The Justice Center recently joined with the Immigration Clinic to host an event highlighting a 1992 class action brought by a group of El Paso high school students against the U.S. Border Patrol. The event, “Reflecting on Murillo v Musegades 30 years later: How El Paso’s Bowie High School Took on Border Patrol and Won,” featured former Bowie High School student and class member, Ernesto Munoz, and Barbara Hines, the retired founder of the Law School’s Immigration Clinic, who was one of the attorneys who represented the students. Immigration attorney Lulu Ortiz ’22 moderated the discussion.

Murillo v Musegades emerged from advocacy led by Bowie High School students as they saw Border Patrol entering their campus repeatedly and stopping, detaining and using force against their classmates, teachers, family and friends. The power of organizing and strategic use of legal action resulted in a settlement and a victory for the students when, in 1992, a federal district court ordered Border Patrol to stop targeting the Latino community in its enforcement actions in El Paso.

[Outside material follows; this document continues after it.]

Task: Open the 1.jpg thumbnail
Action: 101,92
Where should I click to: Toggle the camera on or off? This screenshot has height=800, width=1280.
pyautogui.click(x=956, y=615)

Munoz, who has had a career as an educator and now works for the University of Texas at Austin’s College of Education, described his experiences with Border Patrol enforcement as a high school student in El Paso, which included Border Patrol presence on school grounds, and how he and his classmates organized to learn about their rights and eventually to find lawyers to represent them in the lawsuit. Hines talked about working with the students, the team’s legal strategy, and the impact of the court’s order. Both reflected on the power of collective action, the relationship between community organizing and litigation, changes in Border Patrol enforcement since 1992, and whether the students’ 1992 victory would be possible today.

“The conversation offered a rare glimpse of a case outside the courtroom,” said Elissa Steglich, co-director of the Immigration Clinic, who helped organize the event. “It was inspiring to hear Professor Hines, as former counsel, and Mr. Munoz, as former client, share the impact the case had on them personally as well as on the community.”